**Exercise goal:** Transcribe exactly the lines from the one containing "The width and" through the end of the data, both included. Leave out pictures.

————————

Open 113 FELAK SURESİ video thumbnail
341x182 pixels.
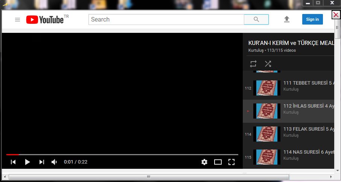(x=267, y=134)
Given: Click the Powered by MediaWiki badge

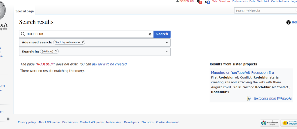Looking at the screenshot, I should [289, 123].
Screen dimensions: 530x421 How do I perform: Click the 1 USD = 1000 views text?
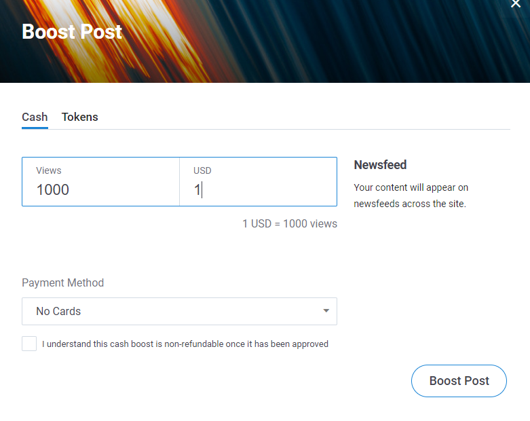[290, 224]
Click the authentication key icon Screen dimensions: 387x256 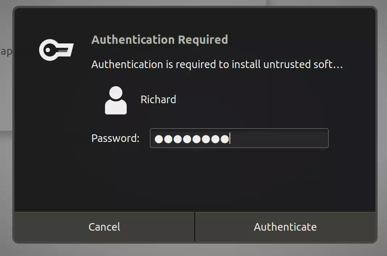(56, 50)
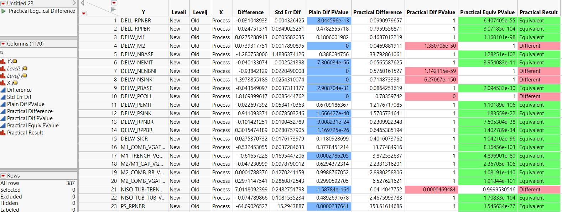
Task: Open the Rows panel red triangle menu
Action: point(4,176)
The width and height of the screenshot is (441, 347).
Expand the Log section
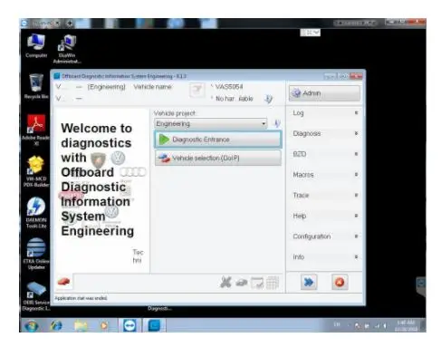coord(325,112)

————————

**Exercise result:**
The width and height of the screenshot is (441, 347).
Expand the Log section
coord(325,112)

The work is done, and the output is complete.